INSTRUCTIONS TO FOLLOW | Pull out every line with the word "width" from the entries below.

EXERCISE MATERIALS |

━━━━━━━━━━━━━━━━

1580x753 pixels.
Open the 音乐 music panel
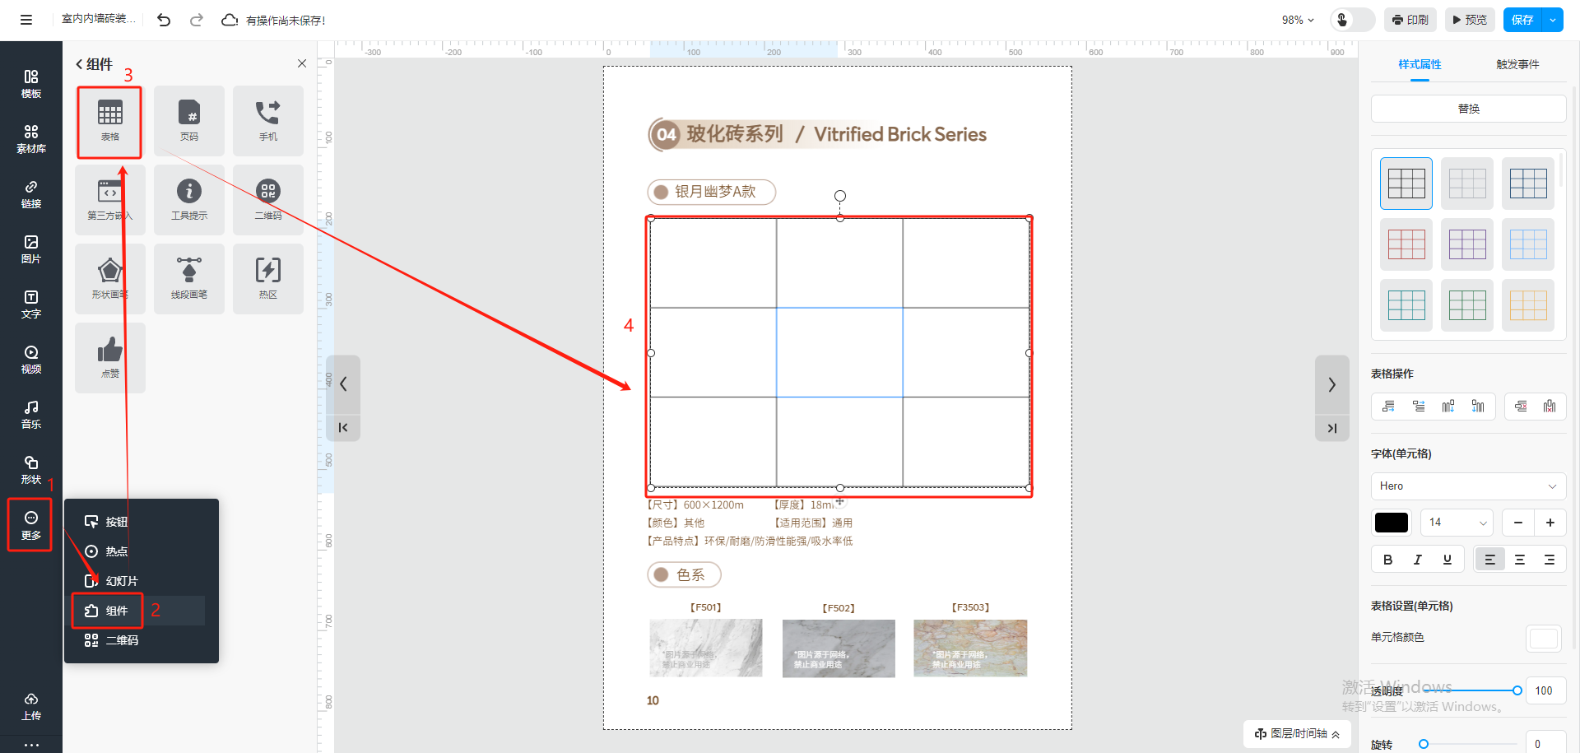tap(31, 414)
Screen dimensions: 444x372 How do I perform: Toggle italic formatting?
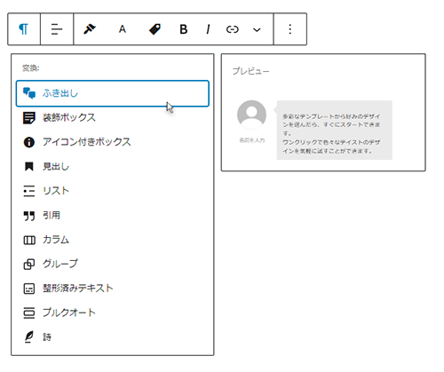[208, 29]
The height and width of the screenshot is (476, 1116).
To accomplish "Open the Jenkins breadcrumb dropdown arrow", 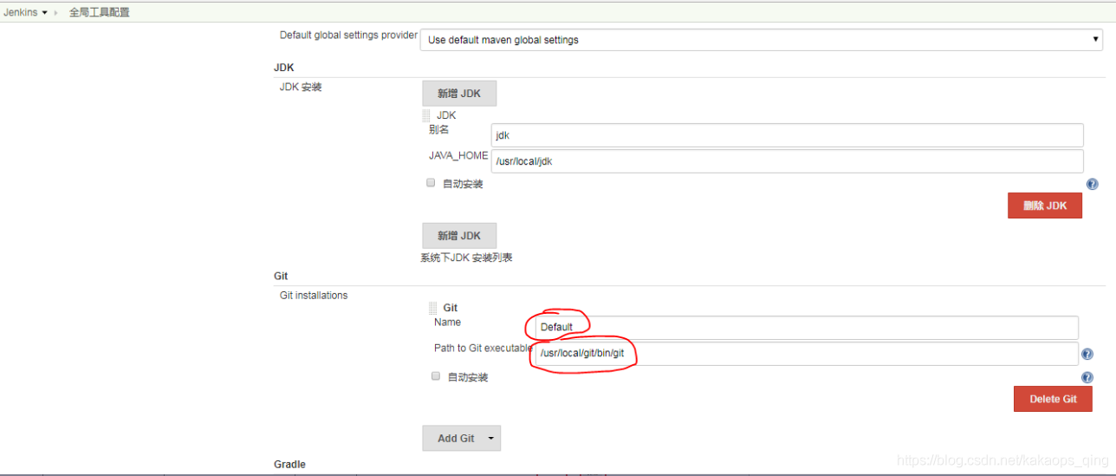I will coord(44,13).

━━━━━━━━━━━━━━━━

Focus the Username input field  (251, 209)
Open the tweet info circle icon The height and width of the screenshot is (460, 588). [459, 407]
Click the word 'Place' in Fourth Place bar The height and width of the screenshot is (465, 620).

━━━━━━━━━━━━━━━━

YOUR RESPONSE |
The height and width of the screenshot is (476, 1116).
Open the tweet info circle icon The height and width of the screenshot is (460, 588). [459, 407]
Click the word 'Place' in Fourth Place bar The height and width of the screenshot is (465, 620).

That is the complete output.